DEVELOPMENT SPENDING

The government has already changed the format of development project proposals (DPP) to include climate change issues.

“From now on, while preparing a DPP for a project, it has to be mentioned if any climate change-related components are there or not. That will help in keeping track of how much money is being spent in what types of climate change-related projects,” Islam said.

He said countries like Indonesia and Cambodia already have in place climate fiscal frameworks that help them more easily tracking spending on climate change programmes.

The Bangladesh framework is being formulated under a project on “Poverty, Environment and Climate Mainstreaming”, funded by the United Nations Development Programme.

Currently, Bangladesh spends money on climate change projects from two major government and donor-sponsored funds.

The Bangladesh Climate Change Resilience Fund (BCCRF) is a fund operated by the Bangladesh government, development partners and the World Bank. A separate Bangladesh Climate Change Trust Fund (BCCTF) is financed solely by the government from public funds.

Alongside the two major funds, there is spending to reduce climate change impacts by various non-government organisations, foreign sources, and even private households.

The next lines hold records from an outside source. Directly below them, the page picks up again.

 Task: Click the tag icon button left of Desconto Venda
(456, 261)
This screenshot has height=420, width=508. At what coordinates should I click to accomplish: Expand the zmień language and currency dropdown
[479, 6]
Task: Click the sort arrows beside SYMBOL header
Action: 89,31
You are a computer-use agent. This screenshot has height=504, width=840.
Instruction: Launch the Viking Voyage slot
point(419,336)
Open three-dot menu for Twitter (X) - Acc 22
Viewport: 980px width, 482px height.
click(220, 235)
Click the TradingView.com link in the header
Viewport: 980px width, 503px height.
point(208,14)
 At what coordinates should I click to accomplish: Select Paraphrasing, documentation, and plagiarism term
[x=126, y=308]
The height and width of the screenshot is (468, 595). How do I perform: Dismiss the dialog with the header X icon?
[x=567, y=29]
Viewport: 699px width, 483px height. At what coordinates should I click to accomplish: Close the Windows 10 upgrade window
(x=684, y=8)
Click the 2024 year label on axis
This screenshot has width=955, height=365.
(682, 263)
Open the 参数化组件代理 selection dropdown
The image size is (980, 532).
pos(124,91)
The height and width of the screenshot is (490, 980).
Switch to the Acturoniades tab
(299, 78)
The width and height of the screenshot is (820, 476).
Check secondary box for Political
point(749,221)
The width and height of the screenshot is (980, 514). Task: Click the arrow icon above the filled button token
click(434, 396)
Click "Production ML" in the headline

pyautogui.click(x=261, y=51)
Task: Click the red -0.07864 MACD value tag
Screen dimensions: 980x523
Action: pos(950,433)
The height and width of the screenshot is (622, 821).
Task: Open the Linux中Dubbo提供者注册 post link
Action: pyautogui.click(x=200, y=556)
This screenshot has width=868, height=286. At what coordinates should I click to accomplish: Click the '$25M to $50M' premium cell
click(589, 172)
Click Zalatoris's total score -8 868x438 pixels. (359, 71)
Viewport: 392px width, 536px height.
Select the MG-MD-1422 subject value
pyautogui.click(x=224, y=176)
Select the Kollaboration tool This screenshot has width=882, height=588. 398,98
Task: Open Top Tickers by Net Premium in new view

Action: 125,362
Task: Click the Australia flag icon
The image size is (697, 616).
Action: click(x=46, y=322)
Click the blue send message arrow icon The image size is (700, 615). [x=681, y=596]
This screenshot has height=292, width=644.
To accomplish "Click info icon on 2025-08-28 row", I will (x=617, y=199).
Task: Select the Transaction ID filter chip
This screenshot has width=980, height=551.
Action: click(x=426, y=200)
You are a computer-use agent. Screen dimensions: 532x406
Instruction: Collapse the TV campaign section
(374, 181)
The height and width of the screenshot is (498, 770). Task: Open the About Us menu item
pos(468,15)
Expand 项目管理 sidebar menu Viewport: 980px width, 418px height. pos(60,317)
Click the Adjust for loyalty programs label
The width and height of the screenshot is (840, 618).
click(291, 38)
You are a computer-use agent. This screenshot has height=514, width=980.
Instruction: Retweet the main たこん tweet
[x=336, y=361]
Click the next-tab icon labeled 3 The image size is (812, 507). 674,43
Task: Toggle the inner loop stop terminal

As of June 2013, developed nations had made climate finance pledges of $594 million to Bangladesh, although much of the money has yet to be delivered. In addition, the South Asian nation had received $147 million out of $149 million promised by a group of wealthy states through BCCRF, the multi-donor fund administered by the World Bank.

NO CLEAR SPENDING PICTURE

Rezai Karim Khondker, a professor at the Dhaka School of Economics and head of the team building the climate fiscal framework, said so far there has been no clear calculation of how much money was being spent on climate change and from which sources.

“The framework aims at bringing coordination in climate change-related spending,” he said.

Khondker said a large amount of money was needed to combat the impacts of climate change on low-lying Bangladesh. The framework will help keep a tally of the sources of funds and also of where those are being spent, and for what purpose.

Experts and various civil society organisations have raised questions about transparency in climate fund spending and produced evidence of mismanagement of money. The Bangladesh chapter of Transparency International (TIB) last October released a study on climate fund governance which revealed political influence, nepotism and corruption in the selection of non-governmental organisations (NGOs) to carry out work on the ground.

It said some groups paid 20 percent of their allocation as “commission” in order to be chosen for adaptation projects.

Transparency International Bangladesh Executive Director Iftekharuzzaman told Thomson Reuters Foundation that civil society organisations have been demanding transparency and accountability in climate fund spending from the very beginning.

“There should be policy directives for spending funds in need-based projects. Transparency has to be ensured at the implementation level so that people who are in need benefit,” he said.

BASIS FOR COMPENSATION?

Iftekharuzzaman said industrialised nations, who are primarily responsible for climate change, should offer compensation for countries hardest hit by climate impacts, but are unlikely to do so without transparency in how funds are being spent.

“Unless the good governance of funds is ensured, they won’t cooperate,” he said.

He said participation of civil society and experts needs to be increased in governance of climate funding, and that people with conflicts of interest need to be kept out of policy decisions.

Ainun Nishat, a noted environmentalist and vice chancellor of Brac University, agreed that monitoring mechanisms for climate spending have to be made stronger to ensure transparency, and that the decision to create a climate fiscal framework was “timely.”

“Steps have to be taken to eliminate the causes of slow release of funds by the donors,” he said.

Nishat said information on spending of climate funds and on projects underway should be made publicly available via websites to help reduce misuse of funds.